Work order.
Print out the entire listing verbatim.

-------- Source records

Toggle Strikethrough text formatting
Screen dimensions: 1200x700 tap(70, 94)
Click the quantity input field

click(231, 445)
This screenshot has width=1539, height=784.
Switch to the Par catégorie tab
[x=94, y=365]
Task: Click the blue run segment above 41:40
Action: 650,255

----------------

Written solution.
Toggle Strikethrough text formatting
Screen dimensions: 1200x700 tap(70, 94)
Click the quantity input field

click(231, 445)
This screenshot has width=1539, height=784.
Switch to the Par catégorie tab
[x=94, y=365]
Task: Click the blue run segment above 41:40
Action: 650,255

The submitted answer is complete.